* What this task involves
Below are records. Find each line in them that holds the word "resolution" and copy it.

Start of Block

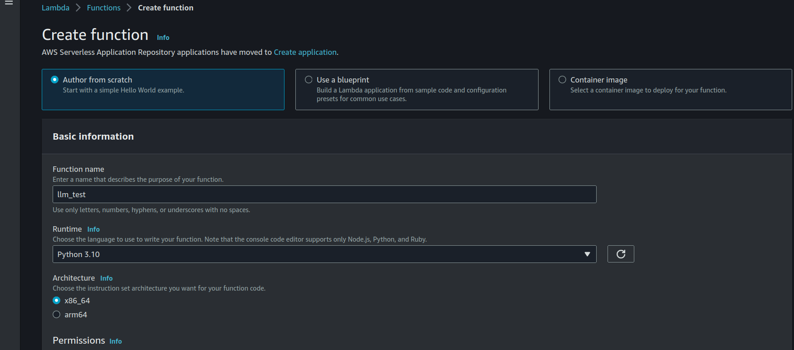Open the Permissions Info link

pyautogui.click(x=115, y=341)
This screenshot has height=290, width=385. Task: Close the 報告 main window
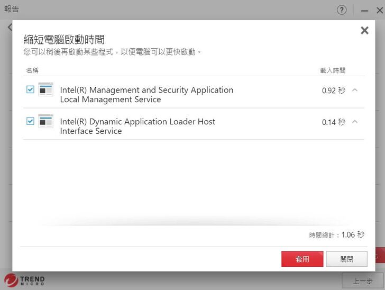pyautogui.click(x=379, y=11)
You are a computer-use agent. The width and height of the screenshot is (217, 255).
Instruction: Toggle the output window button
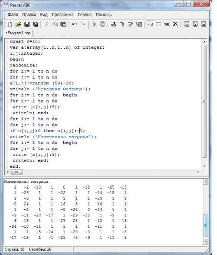(158, 24)
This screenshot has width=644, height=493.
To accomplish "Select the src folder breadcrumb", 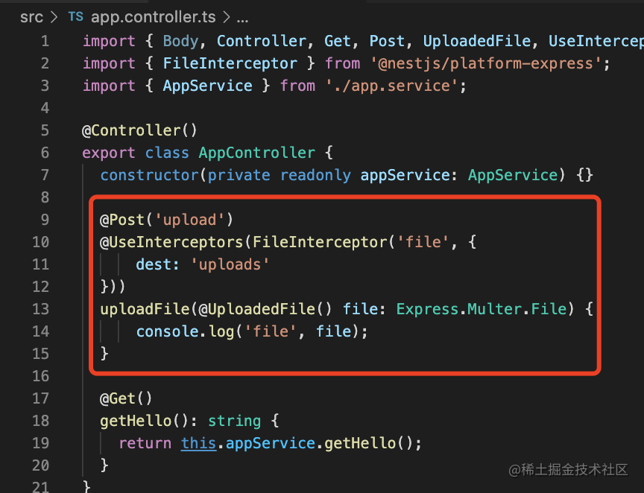I will 31,16.
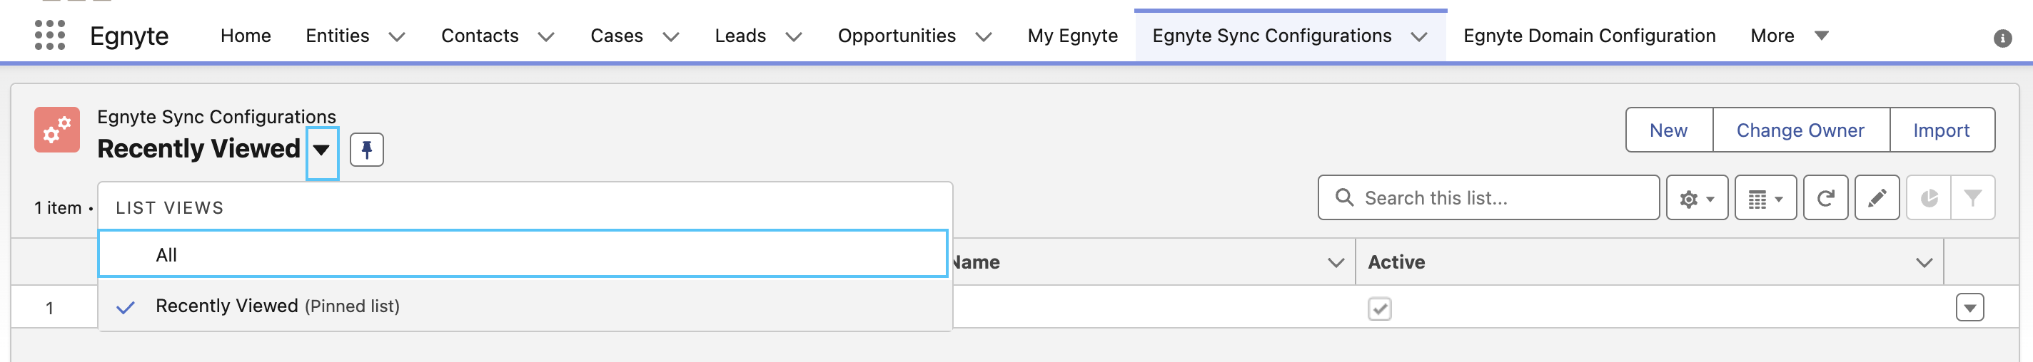Screen dimensions: 2033x362
Task: Select the All list view option
Action: [522, 254]
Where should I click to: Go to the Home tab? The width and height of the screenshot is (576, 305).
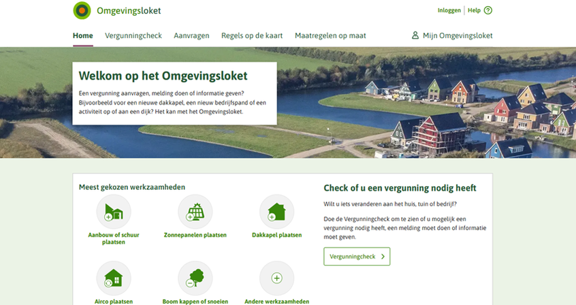(82, 35)
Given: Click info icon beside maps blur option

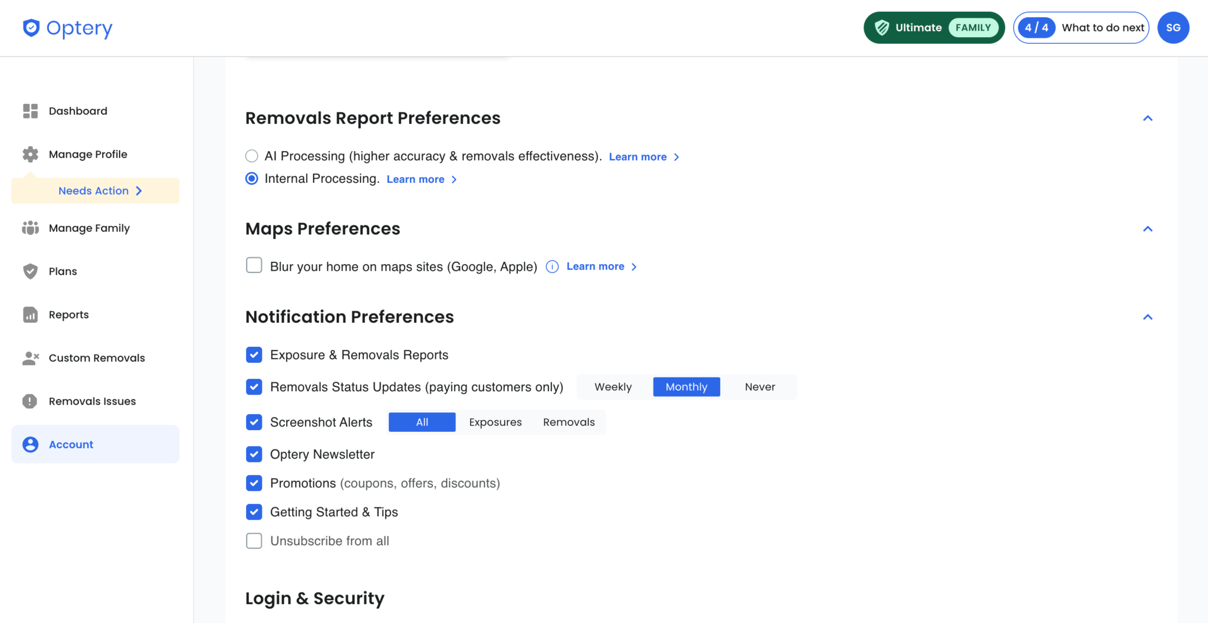Looking at the screenshot, I should click(552, 267).
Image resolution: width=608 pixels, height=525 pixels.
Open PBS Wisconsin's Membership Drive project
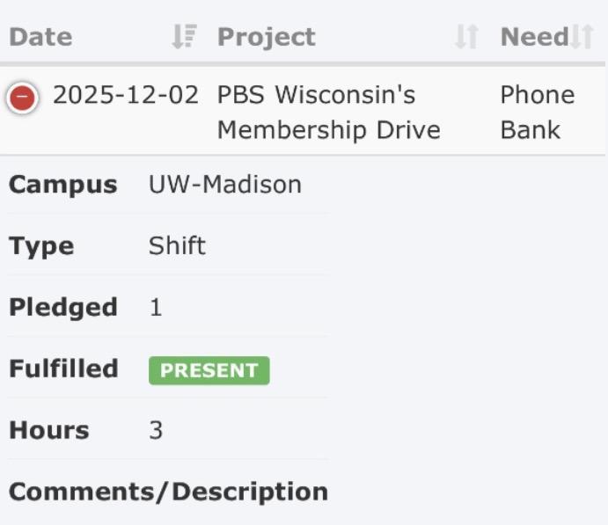pyautogui.click(x=327, y=113)
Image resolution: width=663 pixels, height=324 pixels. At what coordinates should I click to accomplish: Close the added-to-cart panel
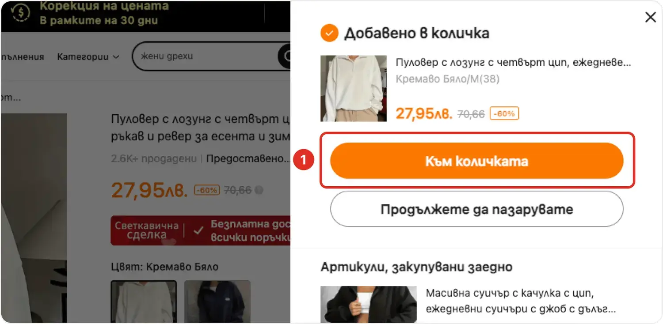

End of Block

* Answer area
Image resolution: width=608 pixels, height=525 pixels.
Image resolution: width=663 pixels, height=324 pixels. At what coordinates should I click to accomplish: Close the added-to-cart panel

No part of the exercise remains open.